* start Supplied material *

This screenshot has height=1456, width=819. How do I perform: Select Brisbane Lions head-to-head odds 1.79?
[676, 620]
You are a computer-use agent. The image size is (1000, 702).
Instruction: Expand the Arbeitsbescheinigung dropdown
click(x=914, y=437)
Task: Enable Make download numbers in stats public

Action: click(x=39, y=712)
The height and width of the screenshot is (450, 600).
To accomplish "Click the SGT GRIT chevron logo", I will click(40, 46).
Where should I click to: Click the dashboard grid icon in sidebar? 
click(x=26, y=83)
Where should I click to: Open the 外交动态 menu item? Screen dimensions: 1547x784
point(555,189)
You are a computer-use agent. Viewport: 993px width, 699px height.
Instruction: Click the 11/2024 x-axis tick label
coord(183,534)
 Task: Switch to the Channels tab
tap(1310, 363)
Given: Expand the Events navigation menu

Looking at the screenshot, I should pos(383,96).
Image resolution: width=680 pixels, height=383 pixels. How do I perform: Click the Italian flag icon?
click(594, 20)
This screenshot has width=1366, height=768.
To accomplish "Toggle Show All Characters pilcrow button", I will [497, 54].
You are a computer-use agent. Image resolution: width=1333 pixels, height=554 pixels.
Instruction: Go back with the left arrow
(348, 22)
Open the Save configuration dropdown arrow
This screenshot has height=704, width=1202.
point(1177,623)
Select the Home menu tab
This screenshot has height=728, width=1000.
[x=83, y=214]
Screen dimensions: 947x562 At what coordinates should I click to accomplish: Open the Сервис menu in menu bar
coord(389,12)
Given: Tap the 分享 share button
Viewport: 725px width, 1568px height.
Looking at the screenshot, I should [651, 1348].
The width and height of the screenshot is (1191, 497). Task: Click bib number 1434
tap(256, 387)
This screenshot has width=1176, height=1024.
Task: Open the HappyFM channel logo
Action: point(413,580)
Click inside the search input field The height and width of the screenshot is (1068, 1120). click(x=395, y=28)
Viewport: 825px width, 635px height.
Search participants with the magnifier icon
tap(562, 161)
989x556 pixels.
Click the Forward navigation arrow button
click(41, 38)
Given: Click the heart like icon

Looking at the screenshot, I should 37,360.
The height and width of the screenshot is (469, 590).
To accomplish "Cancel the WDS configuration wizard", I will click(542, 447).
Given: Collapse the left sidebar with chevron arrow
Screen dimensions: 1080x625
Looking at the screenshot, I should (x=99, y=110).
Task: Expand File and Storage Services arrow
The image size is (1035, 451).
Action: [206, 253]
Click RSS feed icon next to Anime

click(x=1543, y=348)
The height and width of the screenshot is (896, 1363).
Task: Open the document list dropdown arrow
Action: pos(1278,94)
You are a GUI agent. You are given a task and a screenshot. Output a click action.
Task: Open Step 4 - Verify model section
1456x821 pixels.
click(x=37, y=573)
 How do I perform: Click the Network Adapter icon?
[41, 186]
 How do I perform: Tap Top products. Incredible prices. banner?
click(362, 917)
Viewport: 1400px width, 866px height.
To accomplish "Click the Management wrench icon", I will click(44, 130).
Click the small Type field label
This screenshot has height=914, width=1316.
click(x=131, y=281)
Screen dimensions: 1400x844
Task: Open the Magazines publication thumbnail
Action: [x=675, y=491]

* end Supplied material *

Go through all the rows above and substitute "glyph" for every occurrence of "icon", leaving everything else unchanged.

This screenshot has height=1456, width=819. How do I perform: Select Brisbane Lions head-to-head odds 1.79?
[676, 620]
You are a computer-use agent. The image size is (1000, 702).
Instruction: Expand the Arbeitsbescheinigung dropdown
click(x=914, y=437)
Task: Enable Make download numbers in stats public

Action: click(x=39, y=712)
The height and width of the screenshot is (450, 600).
To accomplish "Click the SGT GRIT chevron logo", I will click(40, 46).
Where should I click to: Click the dashboard grid glyph in sidebar? 
click(x=26, y=83)
Where should I click to: Open the 外交动态 menu item? Screen dimensions: 1547x784
point(555,189)
You are a computer-use agent. Viewport: 993px width, 699px height.
Instruction: Click the 11/2024 x-axis tick label
coord(183,534)
 Task: Switch to the Channels tab
tap(1310, 363)
Given: Expand the Events navigation menu

Looking at the screenshot, I should pos(383,96).
Image resolution: width=680 pixels, height=383 pixels. How do I perform: Click the Italian flag glyph?
click(594, 20)
This screenshot has width=1366, height=768.
To accomplish "Toggle Show All Characters pilcrow button", I will [497, 54].
You are a computer-use agent. Image resolution: width=1333 pixels, height=554 pixels.
Instruction: Go back with the left arrow
(348, 22)
Open the Save configuration dropdown arrow
This screenshot has height=704, width=1202.
point(1177,623)
Select the Home menu tab
This screenshot has height=728, width=1000.
[x=83, y=214]
Screen dimensions: 947x562 At what coordinates should I click to accomplish: Open the Сервис menu in menu bar
coord(389,12)
Given: Tap the 分享 share button
Viewport: 725px width, 1568px height.
Looking at the screenshot, I should [651, 1348].
The width and height of the screenshot is (1191, 497). Task: Click bib number 1434
tap(256, 387)
This screenshot has width=1176, height=1024.
Task: Open the HappyFM channel logo
Action: point(413,580)
Click inside the search input field The height and width of the screenshot is (1068, 1120). click(x=395, y=28)
Viewport: 825px width, 635px height.
Search participants with the magnifier glyph
tap(562, 161)
989x556 pixels.
Click the Forward navigation arrow button
click(41, 38)
Given: Click the heart like glyph

Looking at the screenshot, I should 37,360.
The height and width of the screenshot is (469, 590).
To accomplish "Cancel the WDS configuration wizard", I will click(542, 447).
Given: Collapse the left sidebar with chevron arrow
Screen dimensions: 1080x625
Looking at the screenshot, I should (x=99, y=110).
Task: Expand File and Storage Services arrow
The image size is (1035, 451).
Action: [206, 253]
Click RSS feed glyph next to Anime

click(x=1543, y=348)
The height and width of the screenshot is (896, 1363).
Task: Open the document list dropdown arrow
Action: pos(1278,94)
You are a GUI agent. You are given a task and a screenshot. Output a click action.
Task: Open Step 4 - Verify model section
1456x821 pixels.
click(x=37, y=573)
 How do I perform: Click the Network Adapter glyph?
[41, 186]
 How do I perform: Tap Top products. Incredible prices. banner?
click(362, 917)
Viewport: 1400px width, 866px height.
To accomplish "Click the Management wrench glyph", I will click(44, 130).
Click the small Type field label
This screenshot has height=914, width=1316.
click(x=131, y=281)
Screen dimensions: 1400x844
Task: Open the Magazines publication thumbnail
Action: [x=675, y=491]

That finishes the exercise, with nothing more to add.